You personally have a huge interest in learning about and collecting playing cards. When did this interest begin, and what got you started in collecting?
Again, my father is an avid collector of magic memorabilia and other stuff that reminds him of his childhood. So it's in my blood. I have no choice.
But the playing card side of my habit didn't become apparent until University. That's when I had hundreds of decks littering my dorm rooms and apartment. You'd walk in on any given Sunday and find Jerry's Nugget, Golden Nugget, Desert Inn, Arizona Charlie decks and other random casino cards strewn across the floors. Without a doubt, practicing sleight of hand and cardistry can be messy!
What are some of the reasons motivating people to collect playing cards?
As I mentioned earlier, playing cards speak to our own personalities and beliefs. That means there are many reasons why people collect them. But it usually distills down to two different personalities types: ● Type A - People who collect a specific category, image, artist, brand, feel, reason, etc. ● Type B - People who speculate for money.
Which type are you? The good news is, there's plenty of room for both. The playing card world is inclusive. Also, if you collect long enough, you'll find yourself selling decks to buy other cards. It's natural. Ignore the opportunity to feel ashamed of any capitalist tendencies along your journey.
What are some of the things you personally and especially enjoy about collecting playing cards?
I appreciate the back story. It started with casino decks because of their history. Now I cannot help but notice that during the past decade, my collecting tastes & sensibilities have become refined. What I was originally passionate about back then, now curiously finds itself in the company of other newly formed interests.
Conversely, if you told me back in the beginning that I would find great pleasure in hunting down antique private-die playing card stamps, the younger me would have laughed out loud at the notion. These days, however, I look forward to sharing my label collection with anyone interested in seeing it. I even revel in finding better versions of private-die playing card stamps I already own. Coincidentally, if you are in possession of that almighty Caterson, Brotz & Co. label, give me a call and we will speak.
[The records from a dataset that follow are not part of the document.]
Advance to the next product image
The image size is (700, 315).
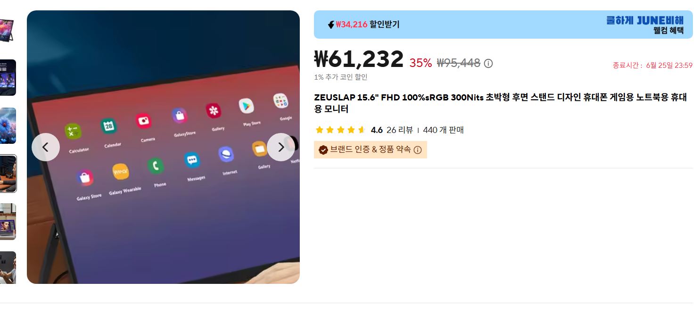(281, 147)
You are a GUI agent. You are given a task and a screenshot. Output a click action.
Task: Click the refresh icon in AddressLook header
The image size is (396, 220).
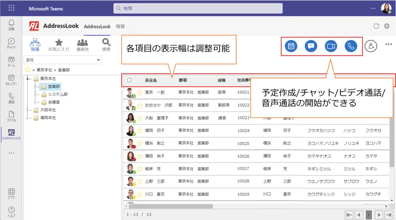coord(376,26)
Within the past several years, I’ve been connecting the dots between U.S. Patents, inventors/artists & the actual playing card products manufactured. I write a monthly article titled the PATENT FILES that should interest any researcher out there. Digging through Google’s digitized patent area has uncovered a real treasure-trove of playing card history & information.
Once again, if you asked the younger me about working on this kind of historical research, I would have scoffed, made several snarky comments and declined. Yet now, all I can do is get excited thinking about it. My, how times have changed.
How many decks would you estimate that you currently have in your personal collection?
Lots. But that means absolutely nothing. Heed the old saying, "quality over quantity". It's impossible to own every deck of cards ever produced. Yet, it's possible to own the best of all the cards produced.
How do you organize and display your collection of playing cards?
Usually, I like my collection sorted by antique, vintage and modern categories. But lately I've been lazy and unorganized, so everything is mixed and thrown together. One of these days, I'll take some time and put everything back into some semblance of order.
Consider me a user as much as I'm a collector. Without a doubt, I play with my cards. But at the same time, they also get shelved to stare at from a distance. Finding a balance between the two has its difficulties.
When it comes to showing off my cards, they aren't presented well; I've got display decks in Carat Cases and what not, but it could be better. My friend and fellow playing card collector, Jay McKinstry (a master craftsman/artisan), asked if he could make some beautiful displays for me. This guy is the Michelangelo of wood craft, and that would be a dream come true.
One of these days, with McKinstry's help, I look forward to everyone appreciating all the cool stuff I've collected over the years.
Do you have any special categories of decks that you focus on collecting, and what are your favourite types of decks to collect?
We can break down American playing card collecting into three categories. Are you a modern deck collector, or maybe you fancy yourself as an antique collector? Vintage? Not sure? The easiest way to tell is by the age of the decks you collect: ● You’re an antique collector if the majority of your deck collection pre-dates the 1930s. ● You’re a vintage collector if the majority of your deck collection dates from 1931 to 1995. ● You’re a modern collector if the majority of your deck collection dates from 1996 to today.
It seems, the more you learn about playing cards in general, the more interesting each category becomes.
While I consider myself a vintage card collector, I’m the proud owner of some wonderful antique decks as well as a plethora of modern decks. That makes me a hybrid playing card collector. Apparently, we're a growing breed!
What would the most valuable deck in your collection be, and what accounts for its value?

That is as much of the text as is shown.